### WHAT THIS EXERCISE ASKS
A – In the B cell lymphoma study summary, what share of all lymphoma cases do B cell lymphomas account for?
B – Continue the B cell lymphoma study summary after its last line.

Purpose of the Study:

  • To summarize the key aspects of prevalent B cell lymphomas.
  • To provide an overview of their morphology, immunophenotypes, and clinical features.
  • To detail the genetic defects, treatments, and prognosis associated with these malignancies.

Main Methods:

  • Review of scientific literature on B cell lymphomas.
  • Synthesis of information regarding genetic alterations, clinical presentations, and therapeutic strategies.
  • Categorization of lymphomas into precursor and mature B cell types.

Main Results:

  • B cell lymphomas represent 95% of all lymphoma cases.
  • Common B cell lymphomas include B-cell acute lymphoblastic leukemia/lymphoma (B-ALL/LBL), Hodgkin lymphoma, and B-cell non-Hodgkin lymphoma.

### Saved data entries
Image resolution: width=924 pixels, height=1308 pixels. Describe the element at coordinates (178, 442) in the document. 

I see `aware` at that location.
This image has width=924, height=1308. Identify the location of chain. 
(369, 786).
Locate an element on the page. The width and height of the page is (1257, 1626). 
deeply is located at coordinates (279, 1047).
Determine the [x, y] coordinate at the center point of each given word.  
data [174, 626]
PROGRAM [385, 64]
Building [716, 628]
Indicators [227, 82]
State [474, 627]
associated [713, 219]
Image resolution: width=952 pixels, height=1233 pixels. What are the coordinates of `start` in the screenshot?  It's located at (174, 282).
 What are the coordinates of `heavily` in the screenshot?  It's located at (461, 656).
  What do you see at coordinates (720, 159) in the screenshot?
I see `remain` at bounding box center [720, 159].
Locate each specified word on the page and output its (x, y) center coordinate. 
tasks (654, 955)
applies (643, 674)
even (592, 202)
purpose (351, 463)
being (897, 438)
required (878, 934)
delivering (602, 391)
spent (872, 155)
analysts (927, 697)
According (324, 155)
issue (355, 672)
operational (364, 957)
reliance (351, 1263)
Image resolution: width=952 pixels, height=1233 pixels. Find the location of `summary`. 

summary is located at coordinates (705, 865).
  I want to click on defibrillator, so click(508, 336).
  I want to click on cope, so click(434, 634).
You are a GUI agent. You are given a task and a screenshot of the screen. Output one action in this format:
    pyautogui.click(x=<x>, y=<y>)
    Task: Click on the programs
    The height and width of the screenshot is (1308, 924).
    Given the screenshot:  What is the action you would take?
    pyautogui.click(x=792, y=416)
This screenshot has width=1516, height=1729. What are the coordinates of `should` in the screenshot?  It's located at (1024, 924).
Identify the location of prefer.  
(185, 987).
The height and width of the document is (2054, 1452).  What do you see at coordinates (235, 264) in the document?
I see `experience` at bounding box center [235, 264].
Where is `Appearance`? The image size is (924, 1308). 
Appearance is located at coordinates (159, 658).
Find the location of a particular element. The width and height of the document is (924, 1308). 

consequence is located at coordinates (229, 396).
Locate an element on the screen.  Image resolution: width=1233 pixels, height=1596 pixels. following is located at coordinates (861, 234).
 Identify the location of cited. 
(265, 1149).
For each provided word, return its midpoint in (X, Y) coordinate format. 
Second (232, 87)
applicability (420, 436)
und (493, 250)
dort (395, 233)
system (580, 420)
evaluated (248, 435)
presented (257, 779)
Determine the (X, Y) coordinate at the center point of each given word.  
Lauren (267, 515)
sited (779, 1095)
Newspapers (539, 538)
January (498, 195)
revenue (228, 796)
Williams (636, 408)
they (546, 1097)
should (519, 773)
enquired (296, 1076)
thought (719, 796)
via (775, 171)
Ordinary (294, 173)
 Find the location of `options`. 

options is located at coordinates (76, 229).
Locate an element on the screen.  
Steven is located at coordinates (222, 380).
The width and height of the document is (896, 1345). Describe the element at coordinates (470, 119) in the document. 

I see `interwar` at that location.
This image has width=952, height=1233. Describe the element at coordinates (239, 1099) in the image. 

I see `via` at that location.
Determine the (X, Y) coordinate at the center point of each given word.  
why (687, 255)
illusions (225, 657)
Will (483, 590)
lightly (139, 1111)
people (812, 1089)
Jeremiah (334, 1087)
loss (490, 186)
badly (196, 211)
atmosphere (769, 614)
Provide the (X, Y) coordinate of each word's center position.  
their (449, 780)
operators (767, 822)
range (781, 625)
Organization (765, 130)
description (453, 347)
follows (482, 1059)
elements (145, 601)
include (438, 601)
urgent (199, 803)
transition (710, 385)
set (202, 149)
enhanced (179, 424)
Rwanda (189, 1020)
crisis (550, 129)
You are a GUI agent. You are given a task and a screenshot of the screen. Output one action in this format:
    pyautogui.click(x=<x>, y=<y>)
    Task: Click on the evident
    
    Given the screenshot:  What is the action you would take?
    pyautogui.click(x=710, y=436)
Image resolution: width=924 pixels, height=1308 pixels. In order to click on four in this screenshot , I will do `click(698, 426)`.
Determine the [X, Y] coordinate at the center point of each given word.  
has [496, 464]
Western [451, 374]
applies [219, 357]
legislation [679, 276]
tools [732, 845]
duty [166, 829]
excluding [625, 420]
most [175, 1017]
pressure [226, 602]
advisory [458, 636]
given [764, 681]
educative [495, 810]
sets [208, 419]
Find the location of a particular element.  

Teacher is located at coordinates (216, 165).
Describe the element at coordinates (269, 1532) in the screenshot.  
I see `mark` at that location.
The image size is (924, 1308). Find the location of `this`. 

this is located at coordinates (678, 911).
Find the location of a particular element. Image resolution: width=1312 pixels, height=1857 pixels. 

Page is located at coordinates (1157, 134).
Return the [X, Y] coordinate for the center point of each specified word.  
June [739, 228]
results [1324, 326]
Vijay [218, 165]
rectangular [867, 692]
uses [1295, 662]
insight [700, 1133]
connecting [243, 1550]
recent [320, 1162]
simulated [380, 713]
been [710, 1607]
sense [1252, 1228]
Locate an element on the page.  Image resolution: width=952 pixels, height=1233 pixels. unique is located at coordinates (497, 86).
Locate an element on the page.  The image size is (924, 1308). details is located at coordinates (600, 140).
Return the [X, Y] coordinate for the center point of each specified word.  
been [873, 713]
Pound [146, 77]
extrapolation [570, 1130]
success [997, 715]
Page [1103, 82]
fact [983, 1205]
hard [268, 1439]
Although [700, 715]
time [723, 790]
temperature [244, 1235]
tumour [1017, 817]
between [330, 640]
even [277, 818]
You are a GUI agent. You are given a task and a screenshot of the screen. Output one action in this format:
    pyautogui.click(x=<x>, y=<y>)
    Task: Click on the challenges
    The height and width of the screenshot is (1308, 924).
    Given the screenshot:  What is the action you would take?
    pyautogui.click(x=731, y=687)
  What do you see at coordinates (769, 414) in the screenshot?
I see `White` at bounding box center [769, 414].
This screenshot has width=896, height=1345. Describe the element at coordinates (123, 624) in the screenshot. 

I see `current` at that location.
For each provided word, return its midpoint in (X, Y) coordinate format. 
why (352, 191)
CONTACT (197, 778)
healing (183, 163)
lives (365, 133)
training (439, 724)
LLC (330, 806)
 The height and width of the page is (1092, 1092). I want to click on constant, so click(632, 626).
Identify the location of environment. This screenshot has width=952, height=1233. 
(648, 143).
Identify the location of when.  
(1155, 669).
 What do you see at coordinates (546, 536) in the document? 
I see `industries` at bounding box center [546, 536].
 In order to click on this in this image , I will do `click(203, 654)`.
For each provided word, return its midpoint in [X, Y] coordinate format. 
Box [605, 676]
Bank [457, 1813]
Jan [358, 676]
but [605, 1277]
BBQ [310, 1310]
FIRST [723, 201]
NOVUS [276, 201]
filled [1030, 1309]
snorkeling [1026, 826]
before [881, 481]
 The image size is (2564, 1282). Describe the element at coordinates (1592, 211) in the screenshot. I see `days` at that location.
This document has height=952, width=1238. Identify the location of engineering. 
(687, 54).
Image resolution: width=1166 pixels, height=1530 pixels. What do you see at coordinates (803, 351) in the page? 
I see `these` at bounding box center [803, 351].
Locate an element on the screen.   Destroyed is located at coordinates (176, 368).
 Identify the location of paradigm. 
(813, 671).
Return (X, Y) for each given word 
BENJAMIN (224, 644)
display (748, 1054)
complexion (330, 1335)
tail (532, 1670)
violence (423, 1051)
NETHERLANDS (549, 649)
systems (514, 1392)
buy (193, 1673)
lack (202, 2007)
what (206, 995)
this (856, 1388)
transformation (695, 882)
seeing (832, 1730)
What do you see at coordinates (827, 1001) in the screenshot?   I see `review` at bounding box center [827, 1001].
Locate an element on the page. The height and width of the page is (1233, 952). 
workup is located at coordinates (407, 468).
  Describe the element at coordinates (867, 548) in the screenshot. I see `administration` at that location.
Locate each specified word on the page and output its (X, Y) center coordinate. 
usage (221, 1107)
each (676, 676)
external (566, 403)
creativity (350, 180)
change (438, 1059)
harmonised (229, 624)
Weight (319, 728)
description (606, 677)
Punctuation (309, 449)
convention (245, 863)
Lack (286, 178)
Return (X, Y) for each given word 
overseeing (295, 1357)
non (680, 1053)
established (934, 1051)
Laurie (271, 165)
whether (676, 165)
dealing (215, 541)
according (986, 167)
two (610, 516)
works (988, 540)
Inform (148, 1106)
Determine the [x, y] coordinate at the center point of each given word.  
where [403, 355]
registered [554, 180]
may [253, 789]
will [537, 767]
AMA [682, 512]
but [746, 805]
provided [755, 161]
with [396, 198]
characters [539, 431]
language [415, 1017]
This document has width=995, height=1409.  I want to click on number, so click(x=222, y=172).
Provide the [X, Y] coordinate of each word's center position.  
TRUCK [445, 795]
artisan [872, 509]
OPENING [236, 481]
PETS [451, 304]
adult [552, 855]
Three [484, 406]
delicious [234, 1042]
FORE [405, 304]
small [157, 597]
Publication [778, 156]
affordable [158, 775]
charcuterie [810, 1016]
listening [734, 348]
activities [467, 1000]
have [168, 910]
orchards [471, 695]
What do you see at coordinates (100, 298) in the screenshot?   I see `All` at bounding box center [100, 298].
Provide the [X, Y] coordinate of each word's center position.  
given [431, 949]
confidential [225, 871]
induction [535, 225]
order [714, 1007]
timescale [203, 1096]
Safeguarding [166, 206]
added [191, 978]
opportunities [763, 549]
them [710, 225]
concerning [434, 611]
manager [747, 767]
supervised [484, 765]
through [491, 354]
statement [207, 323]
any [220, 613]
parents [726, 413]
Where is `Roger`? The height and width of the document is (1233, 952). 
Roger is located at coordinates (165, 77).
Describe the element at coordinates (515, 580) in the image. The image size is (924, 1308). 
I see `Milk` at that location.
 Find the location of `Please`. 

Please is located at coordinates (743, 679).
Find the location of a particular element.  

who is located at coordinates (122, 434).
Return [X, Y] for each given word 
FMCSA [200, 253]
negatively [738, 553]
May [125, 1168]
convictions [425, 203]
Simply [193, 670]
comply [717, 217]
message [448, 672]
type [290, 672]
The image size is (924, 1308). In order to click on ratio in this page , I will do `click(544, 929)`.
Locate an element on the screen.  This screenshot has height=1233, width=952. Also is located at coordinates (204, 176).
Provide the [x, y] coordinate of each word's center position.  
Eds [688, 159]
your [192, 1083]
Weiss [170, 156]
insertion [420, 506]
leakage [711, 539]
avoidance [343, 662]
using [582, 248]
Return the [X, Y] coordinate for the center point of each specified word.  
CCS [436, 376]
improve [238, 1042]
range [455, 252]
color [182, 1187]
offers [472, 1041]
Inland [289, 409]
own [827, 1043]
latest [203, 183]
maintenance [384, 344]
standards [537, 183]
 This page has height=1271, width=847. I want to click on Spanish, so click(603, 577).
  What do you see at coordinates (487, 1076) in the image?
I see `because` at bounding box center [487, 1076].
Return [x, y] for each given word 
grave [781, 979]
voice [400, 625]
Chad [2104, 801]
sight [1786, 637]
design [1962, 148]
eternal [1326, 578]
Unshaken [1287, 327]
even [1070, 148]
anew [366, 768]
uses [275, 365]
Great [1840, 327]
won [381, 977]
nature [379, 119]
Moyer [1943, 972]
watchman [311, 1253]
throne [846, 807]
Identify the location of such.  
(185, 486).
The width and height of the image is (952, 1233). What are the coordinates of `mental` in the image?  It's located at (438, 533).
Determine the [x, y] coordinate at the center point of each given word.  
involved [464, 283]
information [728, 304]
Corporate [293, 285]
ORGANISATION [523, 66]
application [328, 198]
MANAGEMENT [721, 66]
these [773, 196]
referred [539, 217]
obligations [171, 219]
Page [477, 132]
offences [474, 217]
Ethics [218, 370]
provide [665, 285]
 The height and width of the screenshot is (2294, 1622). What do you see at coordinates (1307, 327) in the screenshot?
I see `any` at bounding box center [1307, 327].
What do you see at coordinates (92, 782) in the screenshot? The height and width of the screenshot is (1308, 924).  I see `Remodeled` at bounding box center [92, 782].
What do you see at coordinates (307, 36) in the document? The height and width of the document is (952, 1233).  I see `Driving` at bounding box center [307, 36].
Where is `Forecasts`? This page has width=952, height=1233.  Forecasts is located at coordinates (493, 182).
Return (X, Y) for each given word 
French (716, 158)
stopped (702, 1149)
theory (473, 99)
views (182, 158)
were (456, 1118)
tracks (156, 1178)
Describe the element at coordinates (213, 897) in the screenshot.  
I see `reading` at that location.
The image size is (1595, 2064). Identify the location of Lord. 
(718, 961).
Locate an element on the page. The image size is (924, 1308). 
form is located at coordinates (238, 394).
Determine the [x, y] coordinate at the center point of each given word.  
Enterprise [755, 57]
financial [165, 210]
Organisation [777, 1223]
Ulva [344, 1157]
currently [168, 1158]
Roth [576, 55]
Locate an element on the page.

### RESPONSES TO THE EXERCISE
A – B cell lymphomas account for 95% of all lymphoma cases.

B –
  • Genetic defects are crucial in the pathogenesis and classification of these cancers.

Conclusions:

  • Understanding the genetic underpinnings of B cell lymphomas is critical for diagnosis and treatment.
  • Comprehensive knowledge of lymphoma subtypes, including their genetic defects, aids in predicting prognosis and guiding therapy.
  • This chapter serves as a resource for the morphology, immunophenotypes, clinical features, genetic defects, treatments, and prognosis of major B cell lymphomas.